Je savais pourtant que je ne le ferai pas. Je continuerai de les appeler rarement. Ma mère soulignait toujours, en plaisantant, mon faible sens de la famille. Amère plaisanterie : elle portait une silencieuse accusation. Mon père ne disait jamais rien à ce propos et cela voulait tout dire. Aucun d’eux ne s’expliquait mais longue période de silence. La chose m’apparaissait pourtant simple : je remplissais l’office dont beaucoup d’enfants devaient s’acquitter vis-à-vis de leurs parents un moment de leur vie : l’office de l’ingratitude.
il y avait aussi la part de la naïveté : celle qui me faisait croire que je disposais de mes parents à volonté. Si je repoussais chaque fois le moment de leur passer un coup de fil, c’était peut-être parce que, avec une confiance aveugle, j’étais sûr de les retrouver bientôt, et qu’il n’était donc pas nécessaire de les appeler tous les jours.
Ainsi chaque appel reporté, sous l’illusion de retrouvailles prochaines qui justifiaient son annulation, marquait en réalité un éloignement plus grand. J’ai atteint le stade terminal de l’immigration : je ne crois plus simplement à la possibilité du retour : je me suis convaincu de son imminence et persuadée de regagner le temps passé loin des miens. Ces tragiques espérances me font vivre autant qu’elles me tuent : j’affecte de croire que je rentrerai bientôt chez moi, tout y sera inchangé et que je pourrais rattraper. Le retour au rêve et un roman parfait – un mauvais roman donc.
Mohamed Mbougar Sarr
Texte dédié à celles et ceux qui sont loin et plus généralement à nos enfants… ou a nos souvenirs ! MC
L’auteur n’a pas volé son prix Goncourt, son roman est magnifique !

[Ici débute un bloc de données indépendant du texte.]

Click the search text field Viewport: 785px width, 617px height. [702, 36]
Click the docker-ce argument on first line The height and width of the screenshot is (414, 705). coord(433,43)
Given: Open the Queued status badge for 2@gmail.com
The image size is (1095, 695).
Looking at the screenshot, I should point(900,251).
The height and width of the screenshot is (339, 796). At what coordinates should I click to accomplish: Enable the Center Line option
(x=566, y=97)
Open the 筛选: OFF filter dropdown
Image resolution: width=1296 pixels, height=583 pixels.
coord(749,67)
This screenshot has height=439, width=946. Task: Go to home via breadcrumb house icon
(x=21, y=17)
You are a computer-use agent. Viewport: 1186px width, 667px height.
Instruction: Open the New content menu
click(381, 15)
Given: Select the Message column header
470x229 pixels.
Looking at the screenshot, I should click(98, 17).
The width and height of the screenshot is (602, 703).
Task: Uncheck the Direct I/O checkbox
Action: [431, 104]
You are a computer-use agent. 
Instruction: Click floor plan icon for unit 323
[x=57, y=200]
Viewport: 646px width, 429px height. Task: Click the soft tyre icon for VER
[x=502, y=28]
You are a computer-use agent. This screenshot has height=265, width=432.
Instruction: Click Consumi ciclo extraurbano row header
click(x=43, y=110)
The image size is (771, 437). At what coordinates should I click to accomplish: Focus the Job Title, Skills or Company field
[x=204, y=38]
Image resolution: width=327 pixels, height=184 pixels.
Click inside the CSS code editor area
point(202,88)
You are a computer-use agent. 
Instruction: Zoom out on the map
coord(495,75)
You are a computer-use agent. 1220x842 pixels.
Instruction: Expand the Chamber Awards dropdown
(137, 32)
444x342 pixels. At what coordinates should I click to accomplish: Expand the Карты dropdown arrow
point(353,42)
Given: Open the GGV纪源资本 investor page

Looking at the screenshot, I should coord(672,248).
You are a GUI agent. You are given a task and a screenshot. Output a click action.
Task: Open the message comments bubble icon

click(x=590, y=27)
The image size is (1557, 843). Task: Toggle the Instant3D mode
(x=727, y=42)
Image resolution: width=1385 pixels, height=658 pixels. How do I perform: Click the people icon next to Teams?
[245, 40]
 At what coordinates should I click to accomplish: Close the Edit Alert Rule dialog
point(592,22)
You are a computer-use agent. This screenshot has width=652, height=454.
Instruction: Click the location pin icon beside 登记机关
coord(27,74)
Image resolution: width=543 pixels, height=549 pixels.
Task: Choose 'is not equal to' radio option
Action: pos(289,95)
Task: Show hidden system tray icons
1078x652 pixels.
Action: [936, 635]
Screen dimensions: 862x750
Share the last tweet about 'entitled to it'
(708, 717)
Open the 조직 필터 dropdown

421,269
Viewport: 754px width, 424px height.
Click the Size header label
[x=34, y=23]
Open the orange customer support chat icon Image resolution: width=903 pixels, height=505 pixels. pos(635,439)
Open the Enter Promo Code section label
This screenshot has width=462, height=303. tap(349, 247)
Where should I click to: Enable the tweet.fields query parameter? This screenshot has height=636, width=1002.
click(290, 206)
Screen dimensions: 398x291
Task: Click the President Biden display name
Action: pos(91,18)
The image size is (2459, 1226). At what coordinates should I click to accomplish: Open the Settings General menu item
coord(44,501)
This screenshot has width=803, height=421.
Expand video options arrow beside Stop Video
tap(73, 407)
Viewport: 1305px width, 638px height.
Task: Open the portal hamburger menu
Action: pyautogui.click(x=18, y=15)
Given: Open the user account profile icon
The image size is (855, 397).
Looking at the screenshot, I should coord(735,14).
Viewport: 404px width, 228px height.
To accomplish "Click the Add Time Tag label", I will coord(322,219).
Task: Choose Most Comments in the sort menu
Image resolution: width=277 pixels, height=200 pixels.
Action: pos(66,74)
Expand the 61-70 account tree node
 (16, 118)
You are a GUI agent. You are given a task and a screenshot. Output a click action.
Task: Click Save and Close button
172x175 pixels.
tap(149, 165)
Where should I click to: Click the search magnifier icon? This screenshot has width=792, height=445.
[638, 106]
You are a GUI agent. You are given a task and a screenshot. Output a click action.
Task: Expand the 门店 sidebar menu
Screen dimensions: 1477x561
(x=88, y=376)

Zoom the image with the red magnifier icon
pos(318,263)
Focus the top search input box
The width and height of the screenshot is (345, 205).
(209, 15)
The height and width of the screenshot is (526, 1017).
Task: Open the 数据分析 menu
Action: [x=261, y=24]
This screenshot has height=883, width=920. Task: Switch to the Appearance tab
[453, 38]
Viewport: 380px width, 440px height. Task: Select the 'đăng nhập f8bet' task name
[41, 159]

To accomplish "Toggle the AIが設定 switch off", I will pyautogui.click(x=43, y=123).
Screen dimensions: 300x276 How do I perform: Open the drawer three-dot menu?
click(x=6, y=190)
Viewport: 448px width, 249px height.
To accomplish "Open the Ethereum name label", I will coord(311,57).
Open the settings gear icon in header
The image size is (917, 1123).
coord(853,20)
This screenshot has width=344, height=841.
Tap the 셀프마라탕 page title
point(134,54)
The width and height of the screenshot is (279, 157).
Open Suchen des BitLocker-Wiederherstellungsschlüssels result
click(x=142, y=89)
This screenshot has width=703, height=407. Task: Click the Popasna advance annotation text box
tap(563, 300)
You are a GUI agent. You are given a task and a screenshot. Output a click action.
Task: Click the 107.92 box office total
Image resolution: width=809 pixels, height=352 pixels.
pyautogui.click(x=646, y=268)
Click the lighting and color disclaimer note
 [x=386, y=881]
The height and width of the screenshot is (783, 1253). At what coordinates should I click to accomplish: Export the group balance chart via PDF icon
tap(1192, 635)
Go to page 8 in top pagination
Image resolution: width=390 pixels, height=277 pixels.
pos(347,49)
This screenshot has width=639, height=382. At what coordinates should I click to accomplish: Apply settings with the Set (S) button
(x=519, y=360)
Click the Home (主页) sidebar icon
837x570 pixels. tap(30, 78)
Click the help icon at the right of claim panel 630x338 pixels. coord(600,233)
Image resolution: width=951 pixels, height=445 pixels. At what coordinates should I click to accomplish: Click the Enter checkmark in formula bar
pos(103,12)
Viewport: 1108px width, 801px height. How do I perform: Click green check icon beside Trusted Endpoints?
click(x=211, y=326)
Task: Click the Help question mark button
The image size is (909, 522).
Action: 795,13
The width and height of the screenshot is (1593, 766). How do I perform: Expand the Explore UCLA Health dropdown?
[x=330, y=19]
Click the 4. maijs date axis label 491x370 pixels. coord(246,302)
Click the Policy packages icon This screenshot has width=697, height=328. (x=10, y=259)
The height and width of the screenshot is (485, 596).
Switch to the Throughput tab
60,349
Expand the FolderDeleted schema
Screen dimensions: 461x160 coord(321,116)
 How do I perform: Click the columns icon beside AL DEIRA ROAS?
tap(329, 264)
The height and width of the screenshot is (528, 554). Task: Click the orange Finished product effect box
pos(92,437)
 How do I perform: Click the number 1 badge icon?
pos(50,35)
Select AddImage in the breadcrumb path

Plus qu’une bonne, non très bonne lecture, c’est effectivement un roman à recommander ce qui est selon mon point de vue assez rare n’affectionnant que rarement les prix littéraires, trop souvent attribués par un/dans un cercle restreint.
J’avoue aussi que la lecture de ce paragraphe m’a gêné profondément et pourtant combien j’aurais aimé un tel dialogue avec nos enfants et petits enfants… Mais également avec mes parents qui ne sont plus et n’ont été, tout en se côtoyant journellement puis régulièrement que des inconnus pour moi… Enfin, à vrai dire, j’hésite entre apprécier et détester ce texte.